WASHINGTON, DC -- President Donald Trump has deemed houses of worship "essential" businesses and called on governors to allow them to reopen this weekend despite the threat of the coronavirus.
“Today I’m identifying houses of worship — churches, synagogues and mosques — as essential places that provide essential services," Trump said during a last-minute, hastily arranged press briefing on Friday.
“The governors need to do the right thing,” Trump said. “... If they don’t do it, I will override the governors.”
It is unclear what authority, if any, the president has to do so.
He said reopening churches is critical to the nation's "psyche" and accused Democratic governors of not treating churches with "respect."
"Some governors have deemed liquor stores and abortion clinics essential, but have left our churches and houses of worship.

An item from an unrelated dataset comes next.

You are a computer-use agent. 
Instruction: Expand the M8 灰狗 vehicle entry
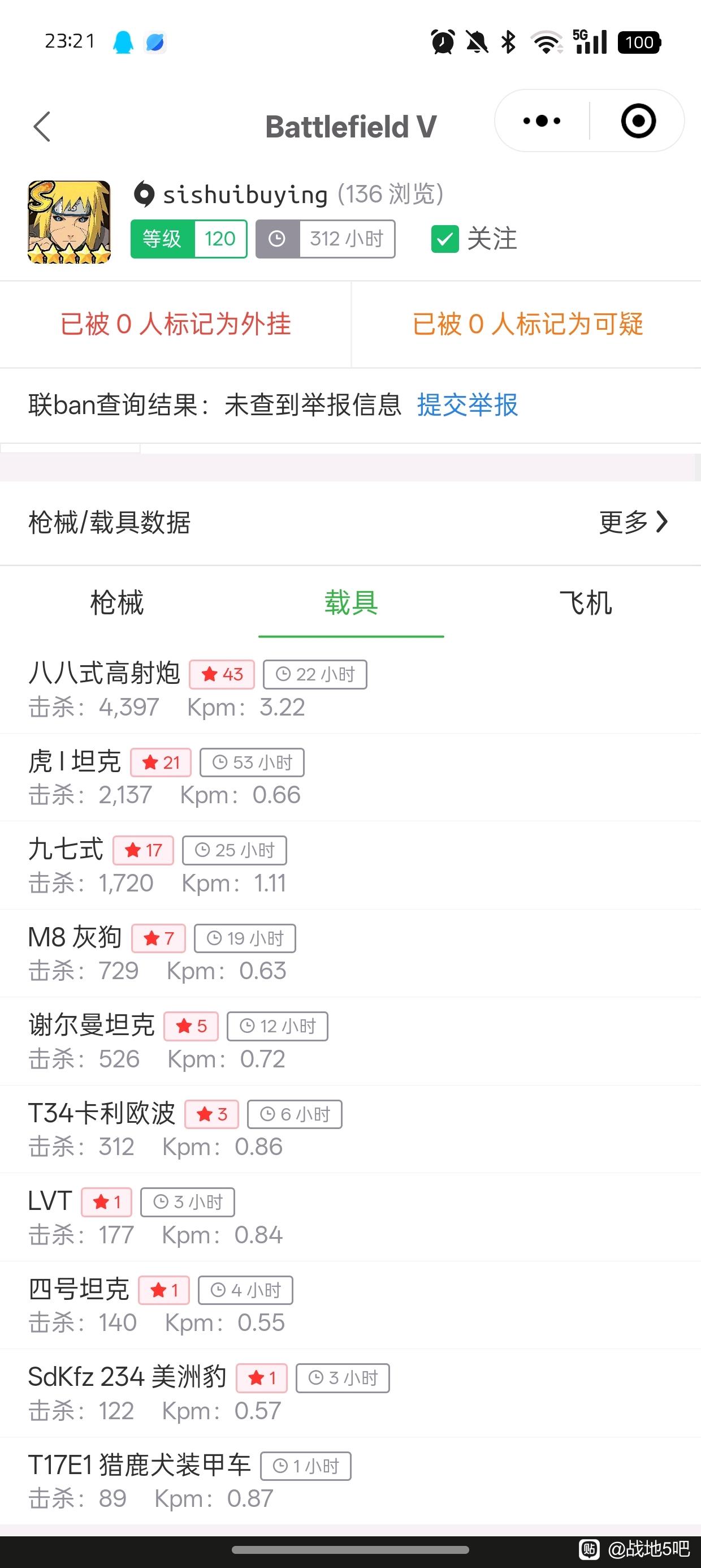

It's not right. So I'm correcting this injustice and calling houses of worship essential," Trump said during his announcement at the White House.
The president said that at his direction, the U.S. Centers for Disease Control and Prevention will provide the guidance.
The anticipated release of the new federal guidance on in-person religious services comes at a precarious point in the national balancing act that pits the call of worship against the risk of coronavirus.
The new advice could energize houses of worship that might want to reopen their doors, despite evidence of ongoing risk of the virus spreading through communal gatherings.
Here are Friday's other developments in Washington:
-- With the U.S. death toll from Covid-19 close to 95,000 as the Memorial Day weekend begins, President Trump has ordered all flags on government buildings lowered to half-staff through Sunday "for every life lost to the coronavirus pandemic."
His order came after U.S. House Speaker Nancy Pelosi and Senate Minority Leader Chuck Schumer sent a letter to him requesting flags be lowered when the death toll reaches reaches 100,000, as experts estimate will happen by the end of the month -- what the Democratic congressional leaders called a "sad day of reckoning."
-- A new study of 96,000 patients hospitalized on six continents published Friday in the medical journal the Lancet finds that people treated with hyroxychloroquine -- the unproven drug treatment Trump has touted as a "game changer" -- had a higher risk of dying from an irregular heart rhythm than those who didn't take the antimalarial medication, as reported in The Washington Post.
The president has said that he would finish his last dose of a two-week course of what he calls "the hyrdroxy" Friday.